Monday, June 05, 2017

A Murder of Gods

I'm taking a break from the New York trip stories to talk about the latest episode of American Gods. It was a big one in terms of building an identity for the TV series separate from the book; not one thing we saw this week came from Neil Gaiman's novel. That's not to say I disapprove (and I doubt very much Gaiman himself would either). The episode was very much in keeping with the tone of the book, and the show thus far.

The episode really opened up the story by giving us a full-fledged subplot to Laura and Mad Sweeney -- and roping in Salim too. They're an interesting trio, each on a desperate hunt to recover something lost. Each is after something different, but at the primal core of what motivates them, they're all somewhat alike.
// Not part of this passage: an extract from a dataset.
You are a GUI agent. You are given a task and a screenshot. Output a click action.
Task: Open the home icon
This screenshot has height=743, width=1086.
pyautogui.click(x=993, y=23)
I have no idea what's in store for the future of their road trip, but I'm interested to see more of the world of American Gods that's not in the immediate vicinity of Shadow Moon. (It's not that I don't like him; it just seems like such a rich world to get only one perspective on.)

But far more important and interesting (to me, at least) were the ways in which the episode thumbed its nose at what America "worships." That was always a key piece of Neil Gaiman's agenda with this story, revealed clearly when he chose to make gods of the internet and television. I feel like the show upped the ante on that premise with this episode.

First, there was the prologue in which Jesus himself came to aid a group of Mexicans sneaking across the border. And what did the Americans do when they found Jesus? Mowed him down in a hail of gunfire, along with all his "followers." Not a subtle metaphor, that. (But one both sad and twistedly funny.)

Then there was the encounter with Vulcan, the historic god of the forge now remade as a god of firearms. No subtlety here either, as Vulcan specifically spoke of the strength he drew from human sacrifice -- from mass shootings, from love of guns as a substitute for faith. It was another stinging indictment of American values, a portrayal of violence as religion.

I'll be interested to see if there's any sort of backlash to this episode. Will there be fans out there who were all on board when the show was a fantasy gently mocking the deification of entertainment, but suddenly go "hey there" when the target of playful derision changes? I for one was thoroughly entertained, and can't wait to see where else the ride goes now that they've gotten us all on board. I give this episode an A-.